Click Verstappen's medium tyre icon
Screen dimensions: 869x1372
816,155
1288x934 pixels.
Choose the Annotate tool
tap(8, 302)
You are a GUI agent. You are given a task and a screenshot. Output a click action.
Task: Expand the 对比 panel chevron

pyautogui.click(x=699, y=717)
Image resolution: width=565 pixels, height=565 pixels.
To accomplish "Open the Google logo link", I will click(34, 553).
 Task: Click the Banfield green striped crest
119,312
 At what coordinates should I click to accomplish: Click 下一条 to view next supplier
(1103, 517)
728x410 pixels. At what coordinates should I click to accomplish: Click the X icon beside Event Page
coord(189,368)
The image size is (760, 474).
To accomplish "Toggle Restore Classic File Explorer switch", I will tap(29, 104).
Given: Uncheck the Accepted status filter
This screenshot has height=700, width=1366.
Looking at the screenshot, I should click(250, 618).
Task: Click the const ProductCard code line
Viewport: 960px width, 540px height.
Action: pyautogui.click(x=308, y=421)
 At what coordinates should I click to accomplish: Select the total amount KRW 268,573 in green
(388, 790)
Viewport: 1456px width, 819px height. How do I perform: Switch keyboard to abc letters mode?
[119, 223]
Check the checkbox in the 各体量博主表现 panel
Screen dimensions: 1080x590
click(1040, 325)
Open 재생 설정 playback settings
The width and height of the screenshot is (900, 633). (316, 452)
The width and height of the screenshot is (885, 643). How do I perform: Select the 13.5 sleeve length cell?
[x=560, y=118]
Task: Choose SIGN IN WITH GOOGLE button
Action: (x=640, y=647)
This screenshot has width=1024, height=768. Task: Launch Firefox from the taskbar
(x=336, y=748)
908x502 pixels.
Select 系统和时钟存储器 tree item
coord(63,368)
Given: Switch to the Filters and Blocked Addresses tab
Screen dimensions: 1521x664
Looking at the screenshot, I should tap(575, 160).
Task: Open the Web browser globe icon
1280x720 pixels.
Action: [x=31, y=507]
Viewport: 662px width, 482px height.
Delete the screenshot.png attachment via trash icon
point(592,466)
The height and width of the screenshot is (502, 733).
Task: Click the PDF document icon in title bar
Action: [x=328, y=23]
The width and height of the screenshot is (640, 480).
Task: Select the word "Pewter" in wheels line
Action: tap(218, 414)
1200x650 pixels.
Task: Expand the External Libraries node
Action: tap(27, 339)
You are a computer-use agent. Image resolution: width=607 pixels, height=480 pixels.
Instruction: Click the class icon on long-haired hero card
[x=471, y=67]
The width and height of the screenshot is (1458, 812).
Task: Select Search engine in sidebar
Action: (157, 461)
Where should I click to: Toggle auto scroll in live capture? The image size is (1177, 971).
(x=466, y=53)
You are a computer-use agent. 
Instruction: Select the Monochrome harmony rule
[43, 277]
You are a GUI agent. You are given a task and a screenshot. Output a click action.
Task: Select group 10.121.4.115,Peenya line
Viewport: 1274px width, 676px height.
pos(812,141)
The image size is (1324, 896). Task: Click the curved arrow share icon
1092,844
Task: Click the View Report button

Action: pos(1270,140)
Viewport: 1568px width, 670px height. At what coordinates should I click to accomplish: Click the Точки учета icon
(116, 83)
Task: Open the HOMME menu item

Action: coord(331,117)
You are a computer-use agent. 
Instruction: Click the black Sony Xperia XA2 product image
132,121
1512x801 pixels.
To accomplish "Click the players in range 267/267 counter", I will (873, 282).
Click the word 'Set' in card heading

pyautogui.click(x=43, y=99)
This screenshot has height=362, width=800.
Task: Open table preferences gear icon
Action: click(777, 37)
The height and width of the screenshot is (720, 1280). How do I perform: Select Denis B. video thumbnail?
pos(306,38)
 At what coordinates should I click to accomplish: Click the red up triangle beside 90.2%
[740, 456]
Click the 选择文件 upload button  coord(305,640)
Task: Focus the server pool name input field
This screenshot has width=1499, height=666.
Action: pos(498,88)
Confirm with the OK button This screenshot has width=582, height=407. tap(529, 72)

● ● ●

▶ Task item
Above are the records; from them, give again exactly the lines from the one containing "Task: Open the HOMME menu item" to the one containing "Task: Focus the server pool name input field", both lines included, and nothing more.

▶ Exercise output
Task: Open the HOMME menu item

Action: coord(331,117)
You are a computer-use agent. 
Instruction: Click the black Sony Xperia XA2 product image
132,121
1512x801 pixels.
To accomplish "Click the players in range 267/267 counter", I will (873, 282).
Click the word 'Set' in card heading

pyautogui.click(x=43, y=99)
This screenshot has height=362, width=800.
Task: Open table preferences gear icon
Action: click(777, 37)
The height and width of the screenshot is (720, 1280). How do I perform: Select Denis B. video thumbnail?
pos(306,38)
 At what coordinates should I click to accomplish: Click the red up triangle beside 90.2%
[740, 456]
Click the 选择文件 upload button  coord(305,640)
Task: Focus the server pool name input field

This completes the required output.